__Records for the task__

[Start of section]

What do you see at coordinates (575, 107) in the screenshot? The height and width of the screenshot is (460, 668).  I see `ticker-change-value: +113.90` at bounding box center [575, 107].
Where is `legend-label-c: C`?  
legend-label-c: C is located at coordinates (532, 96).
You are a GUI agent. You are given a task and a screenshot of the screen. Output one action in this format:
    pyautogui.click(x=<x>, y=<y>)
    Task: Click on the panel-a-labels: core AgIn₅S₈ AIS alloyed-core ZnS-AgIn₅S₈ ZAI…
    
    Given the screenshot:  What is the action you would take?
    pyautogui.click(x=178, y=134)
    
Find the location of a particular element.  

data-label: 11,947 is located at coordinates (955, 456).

[End of section]
[Start of section]

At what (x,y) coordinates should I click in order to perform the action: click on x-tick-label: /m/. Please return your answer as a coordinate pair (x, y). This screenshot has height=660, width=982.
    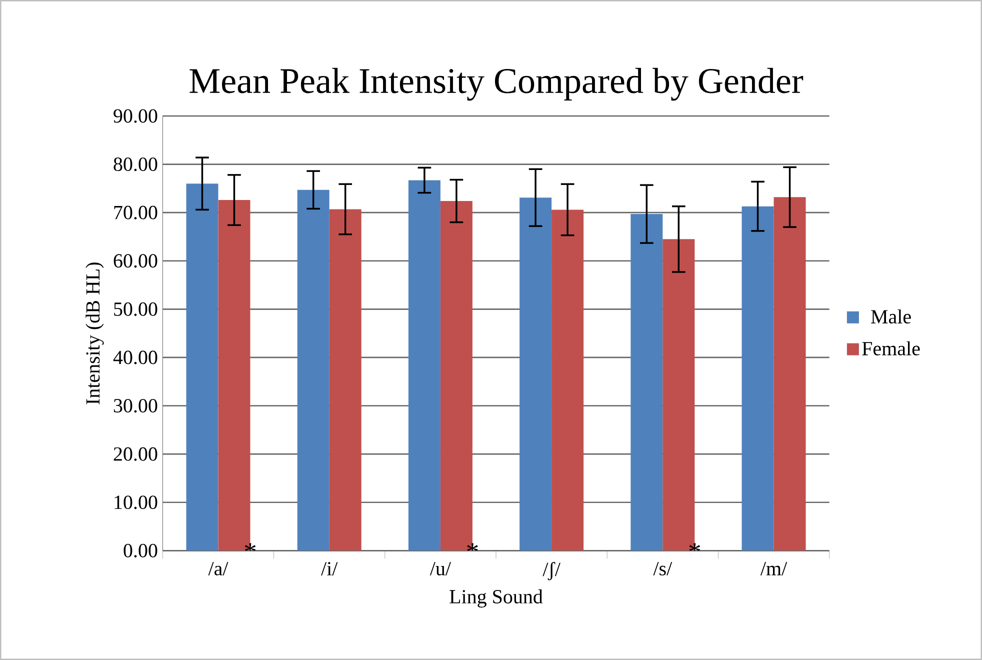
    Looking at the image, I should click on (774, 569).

[End of section]
[Start of section]

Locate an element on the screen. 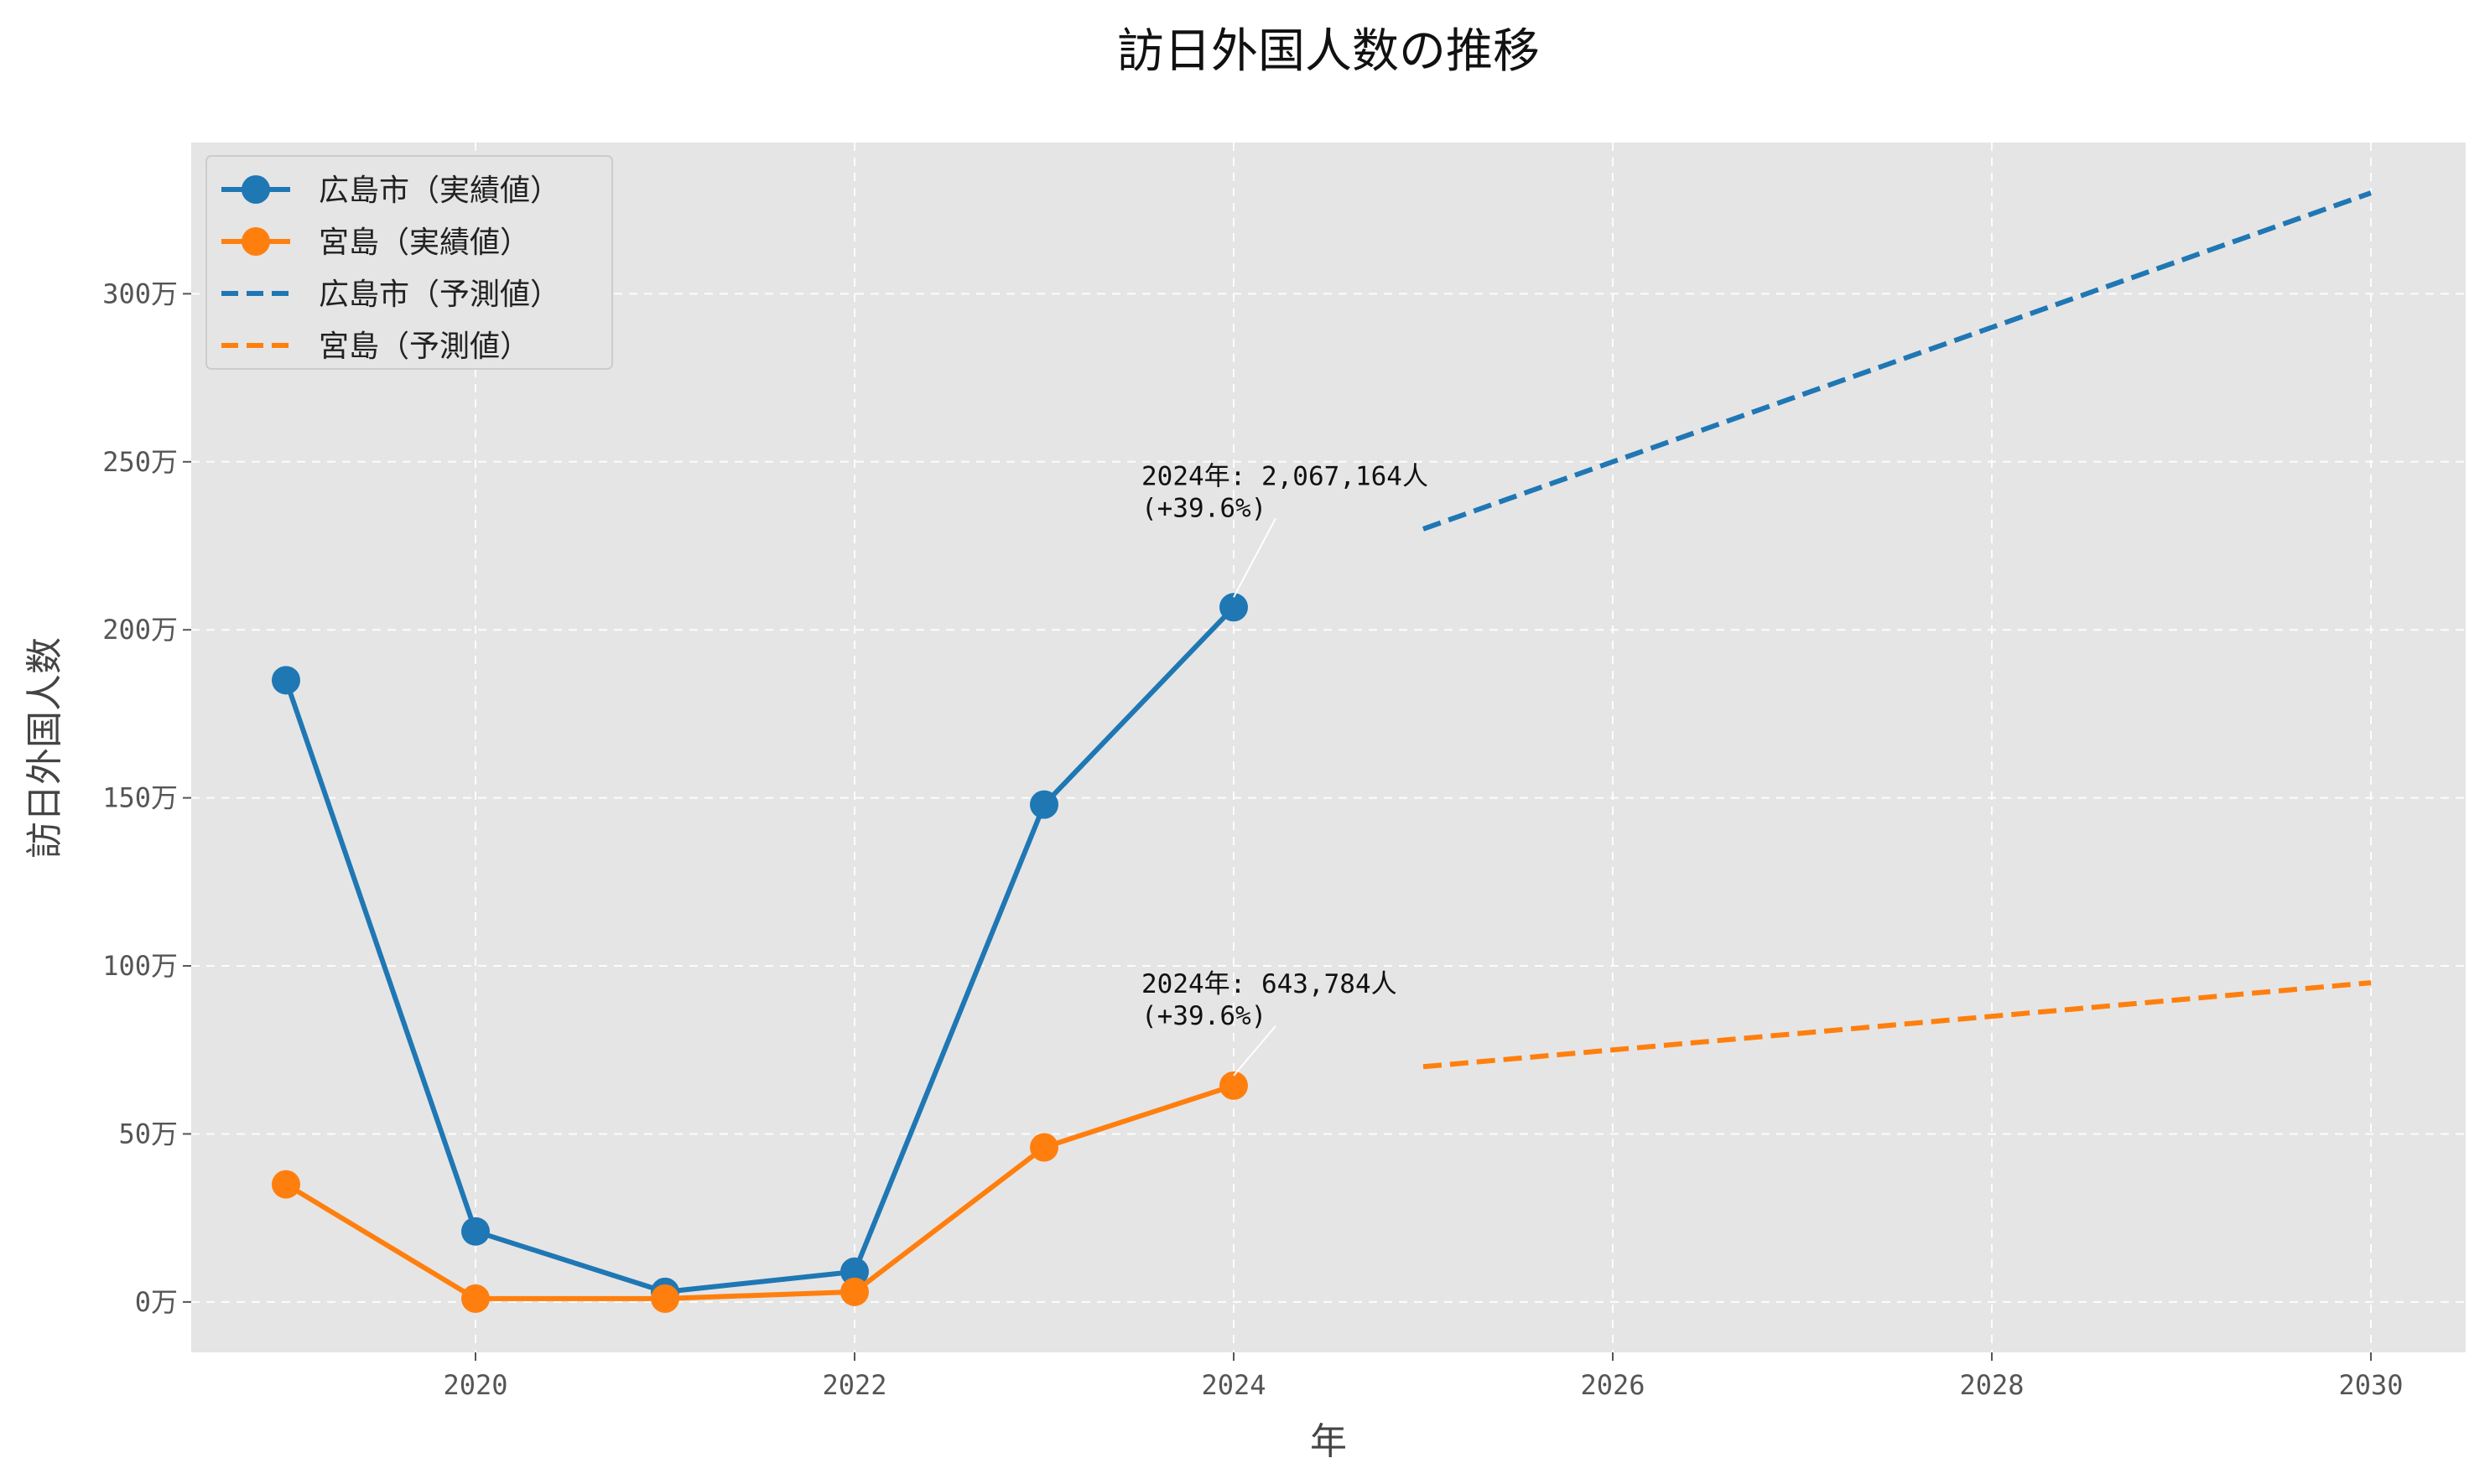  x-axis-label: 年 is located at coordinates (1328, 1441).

[End of section]

__Requirement__
Repeat the lines of the listing above word for word, starting at the line that contains "What do you" and ending at the line that contains "data-label: 11,947 is".

__Written reply__
What do you see at coordinates (575, 107) in the screenshot? The height and width of the screenshot is (460, 668).  I see `ticker-change-value: +113.90` at bounding box center [575, 107].
Where is `legend-label-c: C`?  
legend-label-c: C is located at coordinates (532, 96).
You are a GUI agent. You are given a task and a screenshot of the screen. Output one action in this format:
    pyautogui.click(x=<x>, y=<y>)
    Task: Click on the panel-a-labels: core AgIn₅S₈ AIS alloyed-core ZnS-AgIn₅S₈ ZAI…
    
    Given the screenshot:  What is the action you would take?
    pyautogui.click(x=178, y=134)
    
Find the location of a particular element.  

data-label: 11,947 is located at coordinates (955, 456).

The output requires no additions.